▸ The problem
Set down each entry as it stands. Skip the pictures.

(Pixel coordinate grounding data)
*-*-*

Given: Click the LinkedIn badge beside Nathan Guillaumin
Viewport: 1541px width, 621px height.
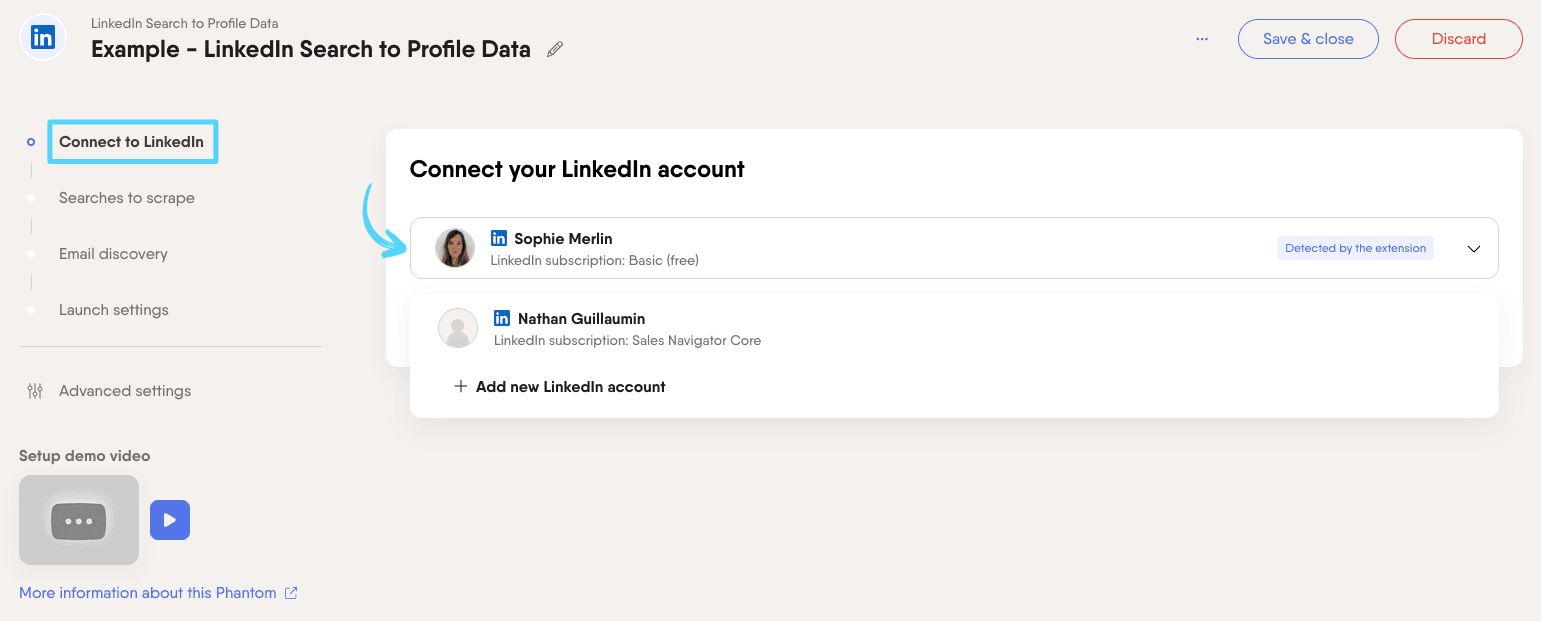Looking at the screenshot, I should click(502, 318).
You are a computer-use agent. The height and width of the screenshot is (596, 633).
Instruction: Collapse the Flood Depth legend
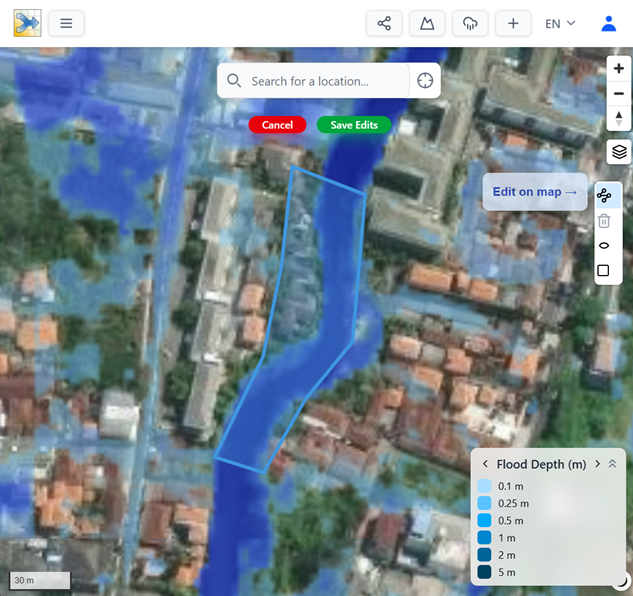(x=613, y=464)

*-*-*

▸ Solution for this task
Given: Click the LinkedIn badge beside Nathan Guillaumin
Viewport: 1541px width, 621px height.
Looking at the screenshot, I should click(502, 318).
You are a computer-use agent. The height and width of the screenshot is (596, 633).
Instruction: Collapse the Flood Depth legend
(x=613, y=464)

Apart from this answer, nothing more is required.